Uber has been banned from New Delhi after one of their drivers, a sex offender who previously spent seven months in prison for his crime, raped a 25 year old woman passenger. This is a big deal – big enough to make women everywhere hesitate before choosing to be alone in a car with an Uber driver.
Yes, shit happens, but this should not have. This was an avoidable – preventable – crisis. This needed to be a prevented crisis. Not just for Uber’s reputation, but for the 25 year-old victim.
Before they were banned from New Delhi, Uber CEO, Travis Kalanick, released the following statement:
What happened over the weekend in New Delhi is horrific. Our entire team’s hearts go out to the victim of this despicable crime. We will do everything, I repeat, everything to help bring this perpetrator to justice and to support the victim and her family in her recovery.
We will work with the government to establish clear background checks currently absent in their commercial transportation licensing programs. We will also partner closely with the groups who are leading the way on women’s safety here in New Delhi and around the country and invest in technology advances to help make New Delhi a safer city for women.
Analyzing Uber’s response to this crisis
The first part of this statement has the right tone, demonstrating appropriate commitment to action on behalf of the car service company and true compassion. The second part of this statement is what makes me wonder.
In their first sentence, they seem to pass the blame off onto the local government. My thinking here, is that if this was an identified risk (which it should have been), it was Uber’s responsibility to understand governmental restrictions and find ways to overcome them. This crisis reflects upon them after all, not the New Delhi government. Especially after the New Delhi government chose to ban Uber from their City.

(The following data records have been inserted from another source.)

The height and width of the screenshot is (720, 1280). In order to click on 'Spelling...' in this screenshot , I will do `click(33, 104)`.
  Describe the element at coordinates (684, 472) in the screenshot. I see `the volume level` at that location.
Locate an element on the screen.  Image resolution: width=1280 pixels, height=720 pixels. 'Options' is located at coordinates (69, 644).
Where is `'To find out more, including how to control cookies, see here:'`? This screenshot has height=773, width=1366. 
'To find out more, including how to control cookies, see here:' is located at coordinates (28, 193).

The second part of the second paragraph also troubles me. It’s a major promise and commitment. If Uber were to follow through with this promise and actually be a part of the change, that would be great – for women in New Delhi as well as the Uber brand. However, if they fail, act too slowly, etc. it can be seen as an easy promise made too quickly to get themselves out of hot water. And what now since they’ve been banned from the City? Will they still hold strong on their promised commitment?
Preventable crises NEED to be prevented
It is not possible to foresee and prevent every type of crisis scenario. However, this one should have been identified as a risk and better processes should have been put in place to do everything in their power to prevent this crisis from occurring. Engaging a convicted sex offender is not doing everything in your power.

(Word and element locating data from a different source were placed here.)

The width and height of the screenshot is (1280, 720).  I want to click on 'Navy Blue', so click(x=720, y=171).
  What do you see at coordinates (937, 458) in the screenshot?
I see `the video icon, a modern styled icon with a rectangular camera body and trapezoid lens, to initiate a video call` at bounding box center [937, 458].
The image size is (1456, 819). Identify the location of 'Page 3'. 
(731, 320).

Hopefully Uber will further reflect upon this incident and begin to implement better policies and procedures throughout their company around the world. This is the type of statement I would have preferred to have seen in their response, as this is within their power to do, as well as addresses the number one concern on their female customers’ minds right now: “Can this happen to me the next time I choose to ride with Uber? Would I be safer calling another car service or just grabbing a cab?”
The two big lessons for you to take away from this case study
- Identify the preventable risks that leave your organization vulnerable and do everything in your power to prevent them from ever occurring.
- When faced with a crisis, don’t focus on making promises to help change the world. Focus on identifying the major concerns that your own stakeholders are experiencing due to the crisis, and focus on the ways that you can strengthen your own inner workings to address these concerns and prevent similar crises from happening again.
Update: December 31, 2014
As stated above, Uber really did need to address this concern internally. The following link is to a TechCrunch post that details several recent rapes in Boston by alleged Uber drivers. Uber Driver Charged With Rape In Boston
Author of Crisis Ready: Building an Invincible Brand in an Uncertain World, Melissa Agnes is a leading authority on crisis preparedness, reputation management, and brand protection. Agnes is a coveted keynote speaker, commentator, and advisor to some of today’s leading organizations faced with the greatest risks. Learn more about Melissa and her work here.
Lyn Brown says
I agree that crisis prevention is the first order of business. What complicates it in this case is Uber's nascent business definition – is it a commercial transportation service (taxi) or a technology firm which allows them to skirt the regulations that apply including background checks on their drivers? In any case, adopting best practices as outlined by the UN Global Compact is a good first step.